The day didn't know itself what it wanted: cloudy, uncertain, and so was I, trying to find Jensen's Point in Pacific, until I read that this reclaimed historic site's little park is next to the Red Cedar Inn, the red-and-white Route 66 old restaurant nobody can miss. Unfortunately the Red Cedar Inn isn't operating; everyone who sees it wishes it were.

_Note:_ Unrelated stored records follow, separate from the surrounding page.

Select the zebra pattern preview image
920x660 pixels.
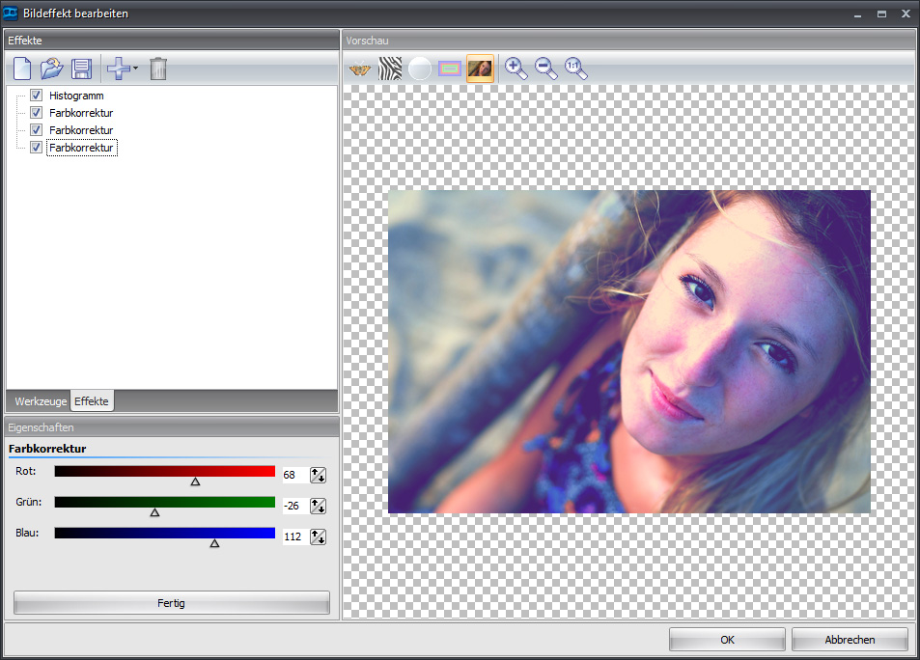390,69
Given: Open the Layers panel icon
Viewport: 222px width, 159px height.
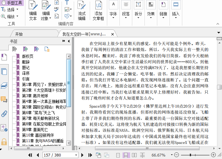Looking at the screenshot, I should pyautogui.click(x=4, y=85).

I had Jensen's Point to myself. On private land for 25 years, and falling to pieces, Jensen's Point was finally bought and restored by the City of Pacific, absolutely ruining it as a teenage drinking and make-out lair and shelter for vagrants. It re-opened in 2016. Many stone steps lead up the bluff to this stone structure at the top, built in 1939 by the Civilian Conservation Corps, honoring Lars Peter Jensen, the first manager of Shaw's Arboretum in Gray Summit. He held the job for 18 years. The Missouri Botanical Gardens' Gardenway Association hoped people would take Route 66 from St. Louis to Gray Summit and see the Arboretum, now called Shaw Nature Reserve.
It's a useless structure except for its quaintness and view of distant hills toward the west, and toward the south, the trains that made Pacific what it is, between the mighty and temperamental Meramec River on one side and old Route 66 on the other.